From the listing below, pull out each line that contains the word "coordinates".
╭─ Provided records
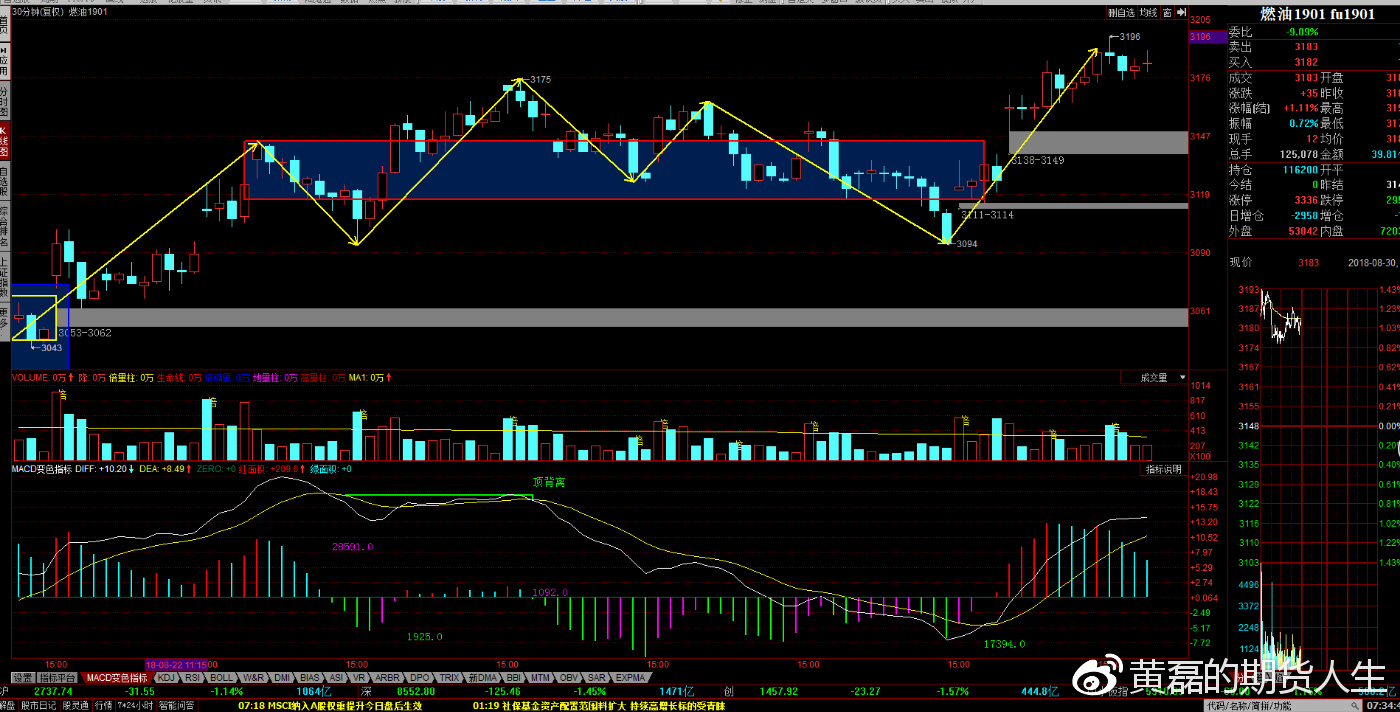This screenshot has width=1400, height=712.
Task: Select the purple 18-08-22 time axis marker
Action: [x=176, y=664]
╰─
╭─ Provided records
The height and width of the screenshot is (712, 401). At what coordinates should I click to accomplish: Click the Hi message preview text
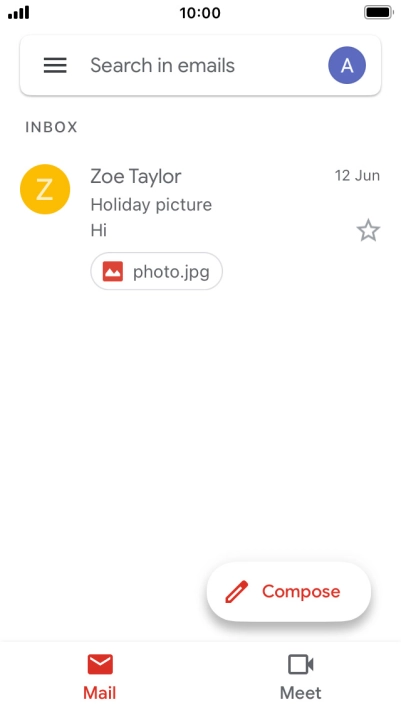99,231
╰─
╭─ Provided records
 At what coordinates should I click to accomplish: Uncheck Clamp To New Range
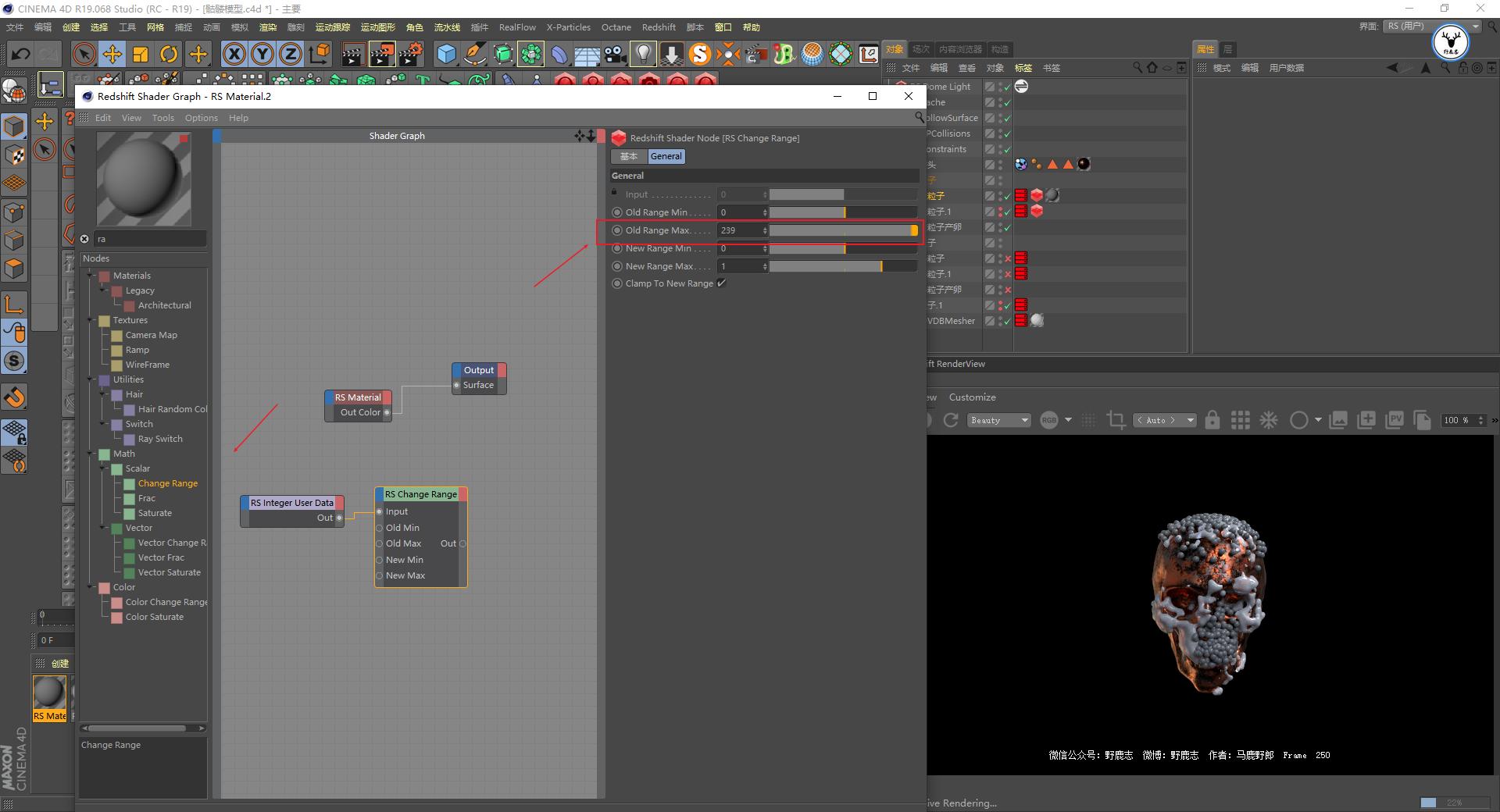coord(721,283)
╰─
Task answer.
The height and width of the screenshot is (712, 401). At what coordinates should I click to accomplish: Click the Hi message preview text
 At what coordinates should I click to accomplish: Uncheck Clamp To New Range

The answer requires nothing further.